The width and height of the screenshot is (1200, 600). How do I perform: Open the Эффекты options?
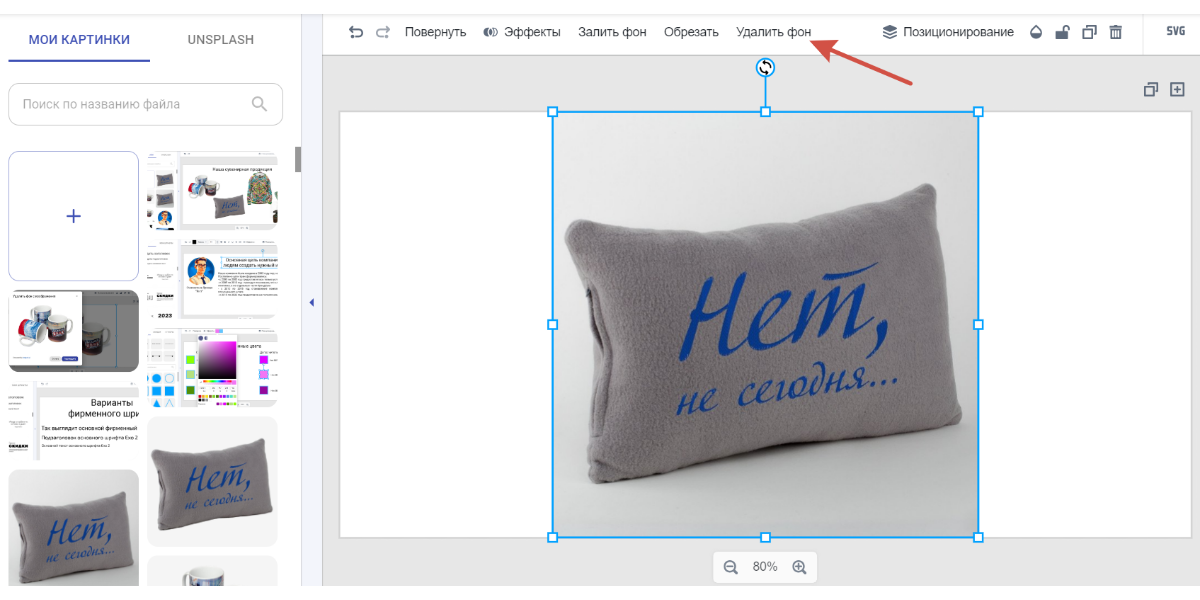click(521, 32)
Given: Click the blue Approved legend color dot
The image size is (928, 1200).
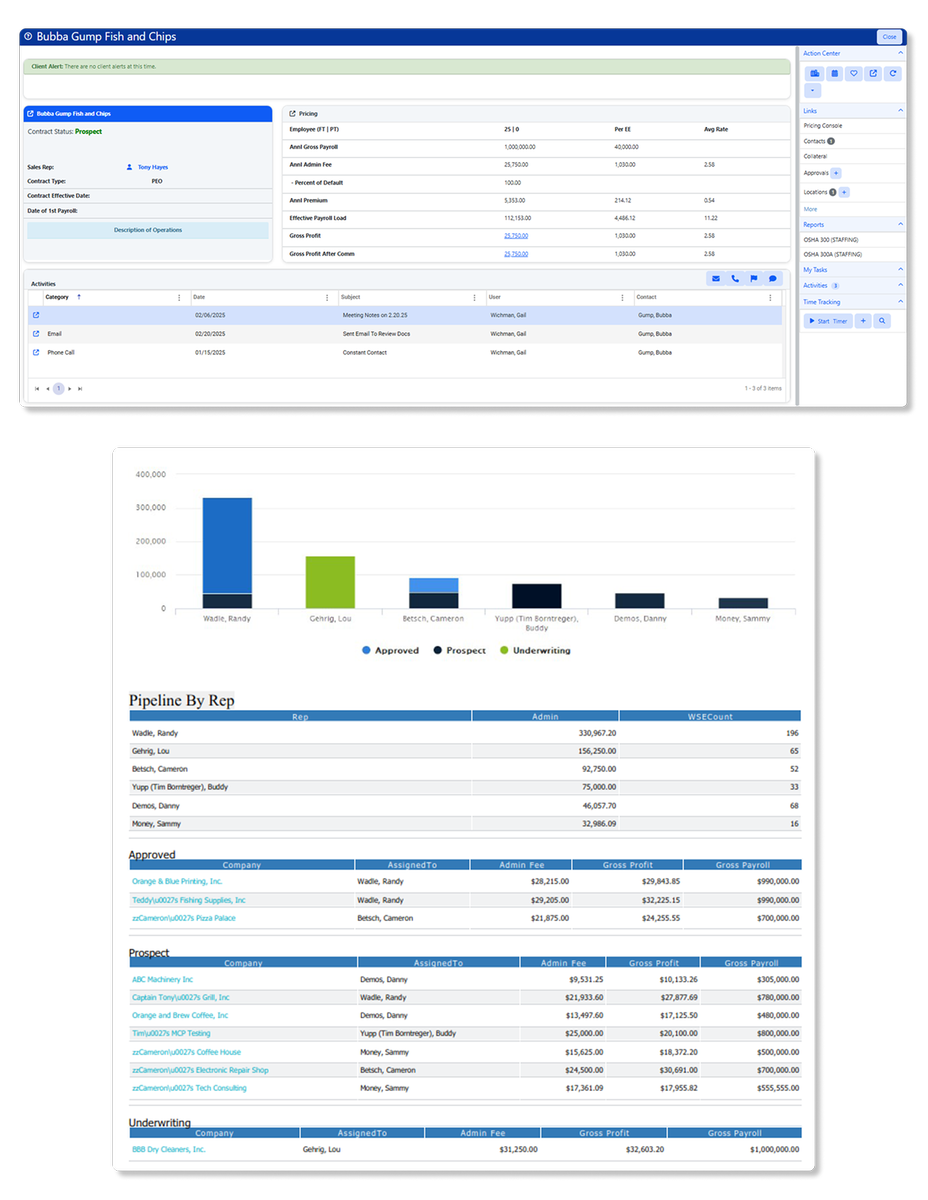Looking at the screenshot, I should (366, 650).
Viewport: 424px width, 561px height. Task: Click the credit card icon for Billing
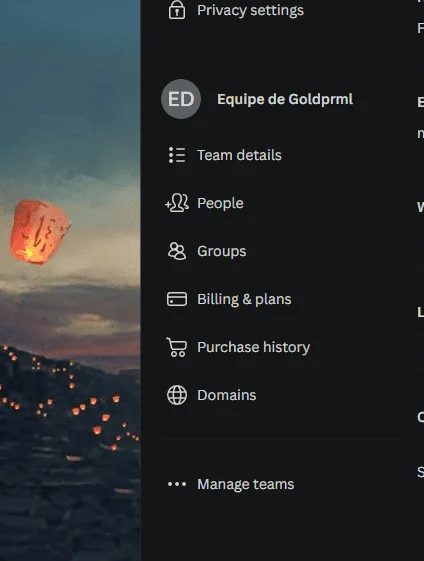[177, 299]
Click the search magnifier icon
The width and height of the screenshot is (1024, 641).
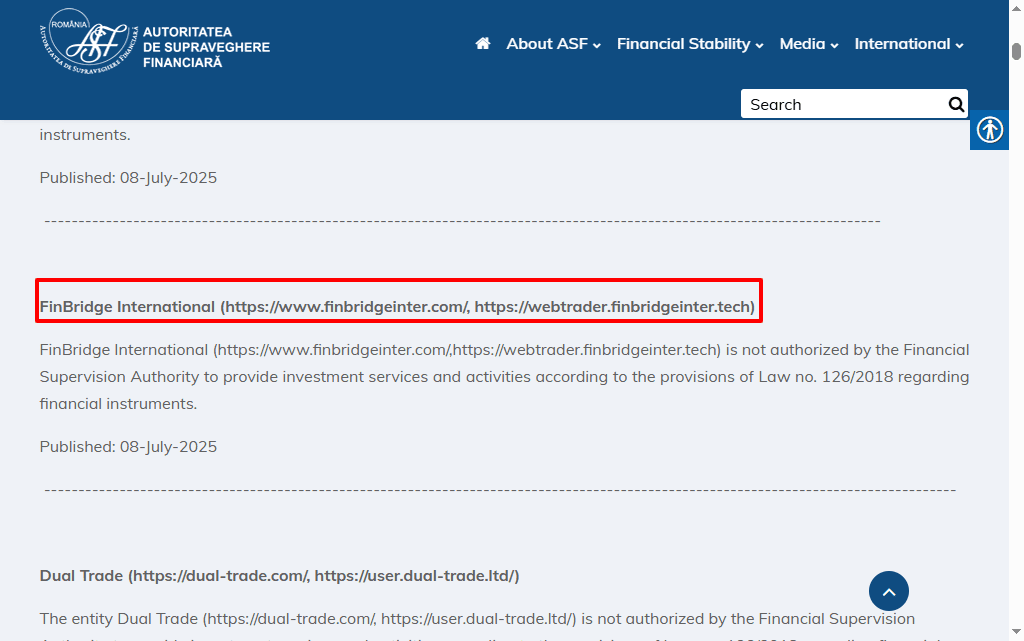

> _Action item_:
Write out, please, the lines of the listing above from the one with "Given: Click the" through the very last, exactly as given and with no pictures.

> _Result of the task_:
Given: Click the blue Approved legend color dot
The image size is (928, 1200).
Looking at the screenshot, I should (366, 650).
Viewport: 424px width, 561px height. Task: Click the credit card icon for Billing
[177, 299]
Click the search magnifier icon
The width and height of the screenshot is (1024, 641).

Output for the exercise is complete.